### BRANO ESTRATTO
-*-

L’ordinanza ex art. 708 c.p.c. e il rapporto con la sentenza che definisce il giudizio di separazione tra i coniugi
Tra i provvedimenti giurisdizionali inerenti al diritto di famiglia assume una certa rilevanza l’ordinanza di cui all’art. 708 c.p.c. (nonché all’art. 4 legge n. 898/1970 relativamente al giudizio di divorzio) adottata all’esito dell’udienza di comparizione dei coniugi innanzi al Presidente del Tribunale del luogo di residenza dei medesimi coniugi, in cui è stato depositato il ricorso per separazione.
Il Presidente del Tribunale ai sensi dell’articolo sopra citato, sentite le parti ed esperito con esito negativo il tentativo di conciliazione, adotta i provvedimenti che reputa opportuni nell’interesse della prole e dei coniugi, regolamentando in via temporanea ed urgente, in attesa di compiere l’opportuna istruttoria, i rapporti familiari.
L’ordinanza in questione si caratterizza non soltanto per l’ufficiosità del suo contenuto, altresì per l’autonomia.
Invero, ai sensi dell’art. 189 disposizioni di attuazione del c.p.c., l’ordinanza tende a mantenere la sua efficacia anche in caso di estinzione del giudizio di separazione, potendo, dunque, regolamentare anche in via definitiva i rapporti familiari, qualora il giudice istruttore non apporti delle modifiche al contenuto dell’ordinanza.
Diversamente, quando l’ordinanza è sostituita da altro provvedimento del giudice istruttore, dal provvedimento della Corte di Appello, nell’ipotesi di reclamo avverso la suddetta ordinanza, ovvero dall’intervento della sentenza che definisce il giudizio di primo grado, la medesima perde efficacia, comportando il venir meno delle statuizioni ivi contenute, con la conseguenza che, le parti non avranno più nulla a pretendere sulla base del provvedimento di cui all’art. 708 c.p.c.

-*-

### RIGHE DI DATI
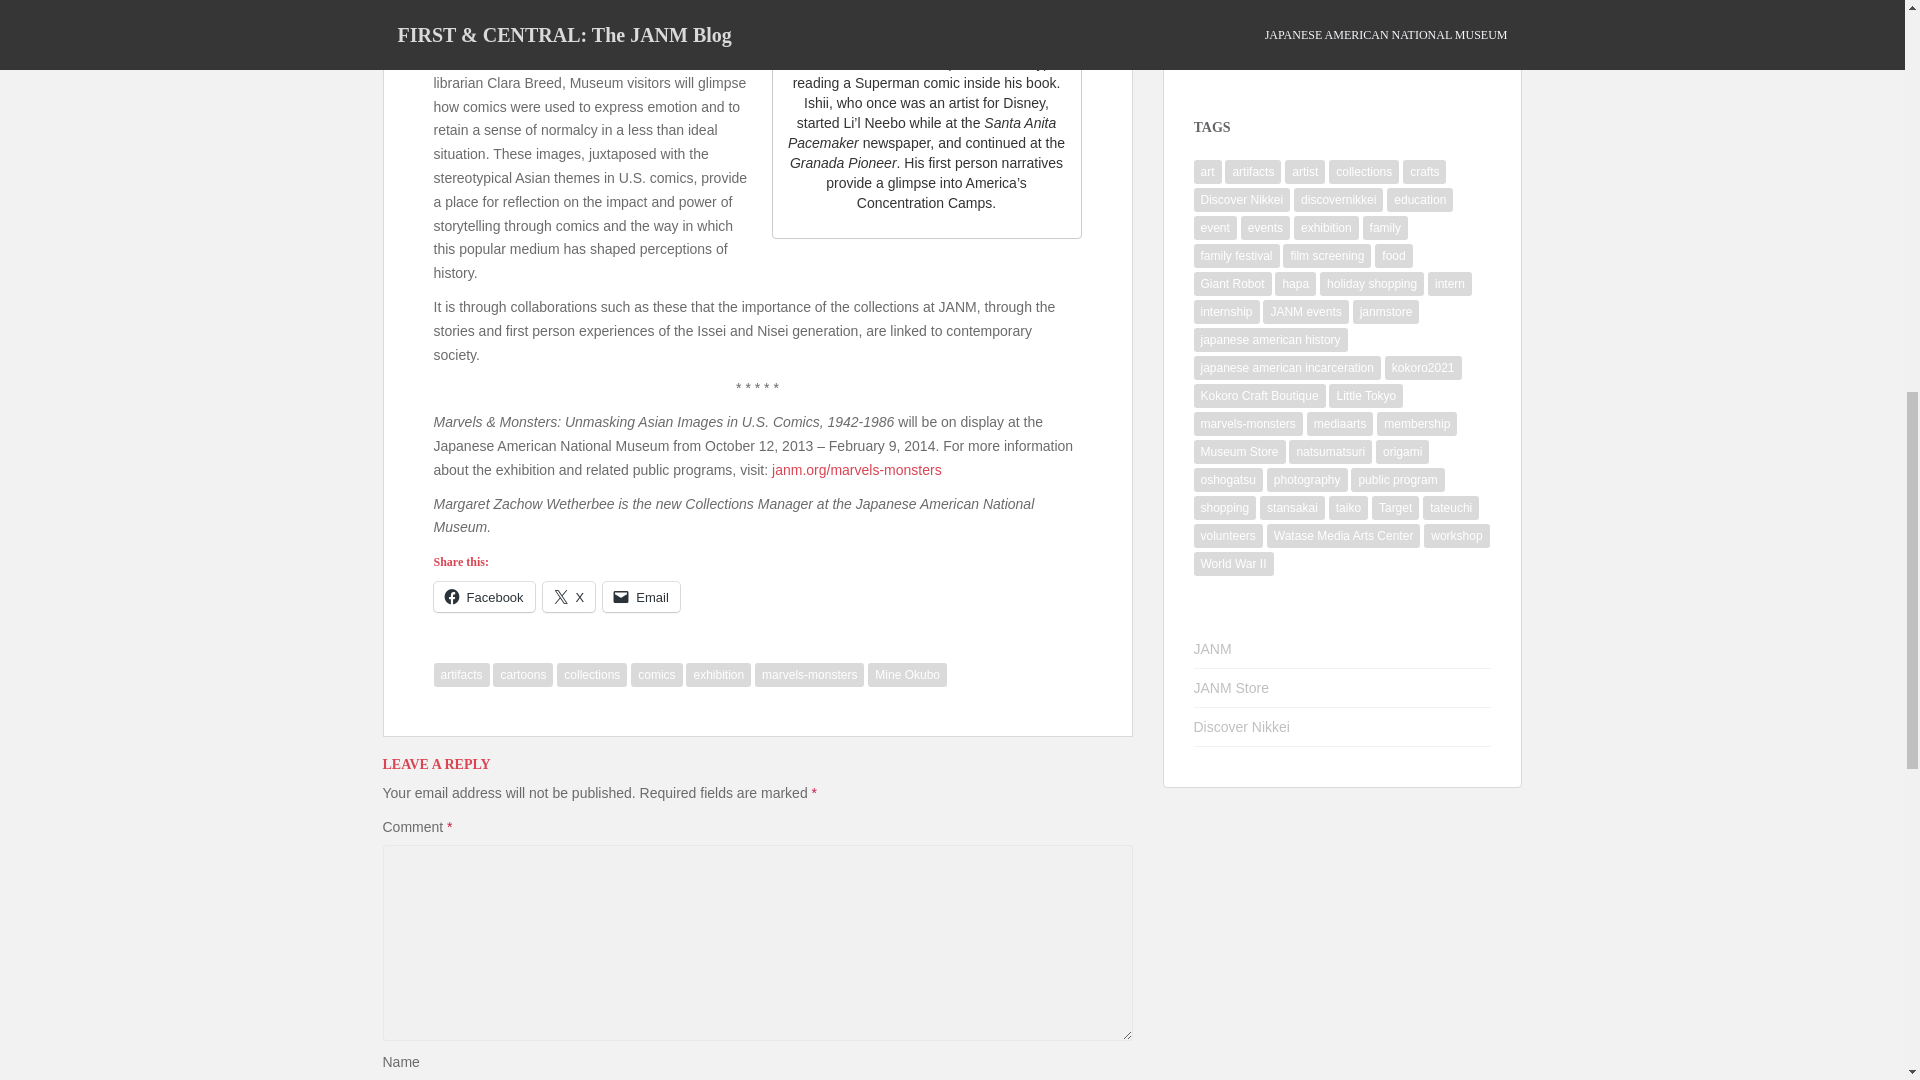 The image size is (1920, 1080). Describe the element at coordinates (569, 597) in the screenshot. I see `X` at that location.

-*-

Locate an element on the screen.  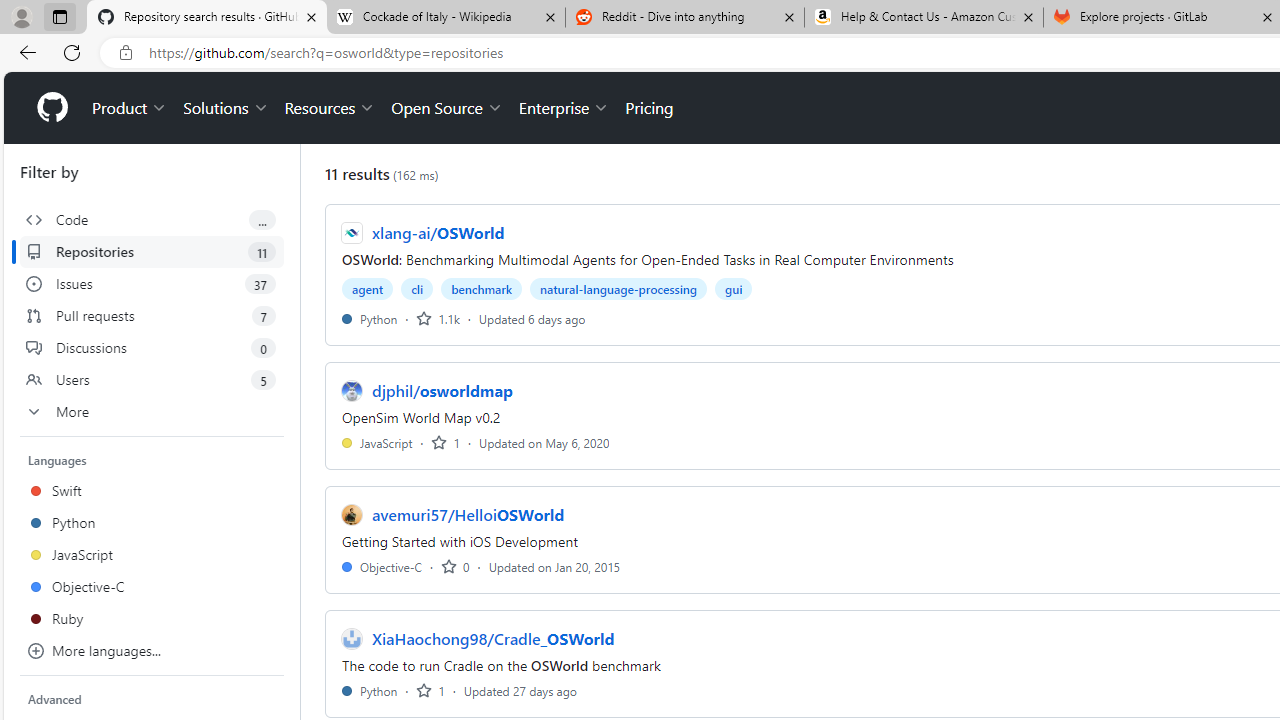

-*-

### IL TUO COMPITO
Riprendi il testo sull'ordinanza ex art. 708 c.p.c. e continualo a partire dall'ultima frase.

### SOLUZIONE DELL'ESERCIZIO
Il rapporto tra l’ordinanza presidenziale ed il provvedimento sopravvenuto, in particolare la sentenza definitiva del giudizio, ha destato molte perplessità nelle aule di Tribunale, portando la giurisprudenza di merito e di legittimità a pronunciarsi più volte sul punto.
Ci si è chiesti, atteso che la pronuncia definitiva si sostituisce in toto all’ordinanza di cui all’art. 708 c.p.c., se, nonostante, l’intervenuta regolamentazione dei rapporti familiari con la sentenza, le parti possano comunque agire in giudizio sulla base dell’ordinanza presidenziale non più in vigore.
Nella specie, con ordinanza ex art. 708 c.p.c. il Presidente aveva disposto a carico del marito la corresponsione di un assegno di mantenimento in favore della moglie, assegno in parte non pagato durante il periodo di vigenza del provvedimento suddetto e non intimato dalla moglie fino al momento in cui non è intervenuta la sentenza di separazione che aveva revocato l’assegno in questione.
Dunque, il coniuge “creditore” può ingiungere il marito al pagamento delle somme dovute e non versate in forza del provvedimento ex art. 708 c.p.c., ormai sostituito con provvedimento definitivo e contrario?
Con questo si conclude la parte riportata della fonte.